Face in the House
Yu-Hang Huang
A Space Main Gallery
January 7 – February 12, 2011
Essay by: Nasrin Himada
Yu-Hang Huang uses video, photography and performance to create errant spaces. She embodies the architectures associated with the “national,” the “monumental” and the “sentimental” and takes them out for a walk. De-territorialized in space, she subverts the notion that identity and territory can be adequately entangled in a politics of belonging that creates an entity called “home.” Rather, what is suggested is that a historical amnesia exists that is inconsistent with the narrative of the imaginary nation that is bordered and contained.
Biographies
Yu-Hang Huang is an artist and educator based in both Taiwan and Canada. She holds a Bachelor of Arts degree in Fashion Design from Shih-Chien University in Taiwan and a Bachelors of Fine Arts from Emily Carr Institute of Art and Design in Canada, as well as a Masters of Fine Arts from The Art Institute of Chicago. Inspired by Taiwan’s ambiguous national status, and her experience of multiple migrations, her practice focuses on the notion of fluid identity which relates to displacement, migration, subjective experience, and the position of the body within architectural spaces. In October 2009, she was awarded an artist fellowship for a residency at the Vermont Studio Center. Her work has been shown internationally at the Yingge Ceramics Museum in Taiwan, the 4th World Ceramic Biennale in Korea, the Boston Fine Arts Museum as well as galleries and cultural centers in New York, Chicago, San Francisco, Vancouver and Toronto.

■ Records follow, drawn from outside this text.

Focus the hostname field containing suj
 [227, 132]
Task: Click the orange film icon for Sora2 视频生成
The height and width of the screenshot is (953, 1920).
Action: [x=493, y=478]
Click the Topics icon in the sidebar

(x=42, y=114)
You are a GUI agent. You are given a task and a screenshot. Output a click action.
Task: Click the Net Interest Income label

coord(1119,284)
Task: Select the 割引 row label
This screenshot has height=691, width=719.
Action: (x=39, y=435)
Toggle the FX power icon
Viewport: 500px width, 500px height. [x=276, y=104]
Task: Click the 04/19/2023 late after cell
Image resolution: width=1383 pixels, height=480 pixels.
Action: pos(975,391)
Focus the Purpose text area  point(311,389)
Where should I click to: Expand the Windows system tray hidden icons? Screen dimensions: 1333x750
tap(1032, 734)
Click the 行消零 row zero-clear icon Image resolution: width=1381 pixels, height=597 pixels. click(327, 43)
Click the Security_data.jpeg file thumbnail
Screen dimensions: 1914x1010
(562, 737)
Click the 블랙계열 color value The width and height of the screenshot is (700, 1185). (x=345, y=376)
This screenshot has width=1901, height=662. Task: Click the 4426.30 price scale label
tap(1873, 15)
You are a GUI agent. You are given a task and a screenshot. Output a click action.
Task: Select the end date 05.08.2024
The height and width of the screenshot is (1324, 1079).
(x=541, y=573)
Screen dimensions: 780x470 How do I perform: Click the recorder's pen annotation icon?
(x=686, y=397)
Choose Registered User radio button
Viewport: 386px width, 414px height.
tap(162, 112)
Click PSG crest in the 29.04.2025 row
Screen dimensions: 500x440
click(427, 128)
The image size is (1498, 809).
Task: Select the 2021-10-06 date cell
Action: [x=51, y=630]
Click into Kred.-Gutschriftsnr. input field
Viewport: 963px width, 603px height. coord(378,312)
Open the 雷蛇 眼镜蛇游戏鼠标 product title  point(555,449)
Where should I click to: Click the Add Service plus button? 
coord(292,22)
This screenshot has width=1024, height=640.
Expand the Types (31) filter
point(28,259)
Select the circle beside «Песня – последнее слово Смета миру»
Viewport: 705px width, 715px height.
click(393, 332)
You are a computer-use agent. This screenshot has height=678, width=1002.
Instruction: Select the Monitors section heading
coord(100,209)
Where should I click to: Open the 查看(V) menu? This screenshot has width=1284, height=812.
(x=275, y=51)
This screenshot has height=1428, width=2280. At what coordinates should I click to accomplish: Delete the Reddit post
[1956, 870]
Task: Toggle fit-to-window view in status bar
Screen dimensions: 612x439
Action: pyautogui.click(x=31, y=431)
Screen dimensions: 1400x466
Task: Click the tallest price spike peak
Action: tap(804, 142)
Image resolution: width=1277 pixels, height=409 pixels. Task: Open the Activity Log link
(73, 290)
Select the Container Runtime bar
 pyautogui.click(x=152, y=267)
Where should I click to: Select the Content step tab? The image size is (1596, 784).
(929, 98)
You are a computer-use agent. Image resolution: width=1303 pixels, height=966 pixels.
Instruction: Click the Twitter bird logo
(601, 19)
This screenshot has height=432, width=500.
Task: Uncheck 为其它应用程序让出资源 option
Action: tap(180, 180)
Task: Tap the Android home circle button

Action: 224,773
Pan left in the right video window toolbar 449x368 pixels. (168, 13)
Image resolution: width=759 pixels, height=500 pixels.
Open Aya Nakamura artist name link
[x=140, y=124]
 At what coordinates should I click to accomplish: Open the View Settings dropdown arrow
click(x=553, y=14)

Nasrin Himada is a film curator and writer residing in Montreal. Her curatorial projects include Arab Diaspora/Deforming Body (Image+Nation Montreal Film Festival, 2005), Roots and Resistance: Film and Video work by Aboriginal Queer Artists (Image+Nation Montreal Film Festival, 2006), Images in Time//Images in a Time of War (Concordia University, Montreal, 2009), Entre Palestina e Irak: La Historia y Memoria de los Archivos (Espacio g, Valparaiso, Chile, 2009). Nasrin has contributed in writing to Inflexions, West Coast Line, and Montreal Serai. She is currently completing a PhD in the Interdisciplinary Program in Society and Culture at Concordia University.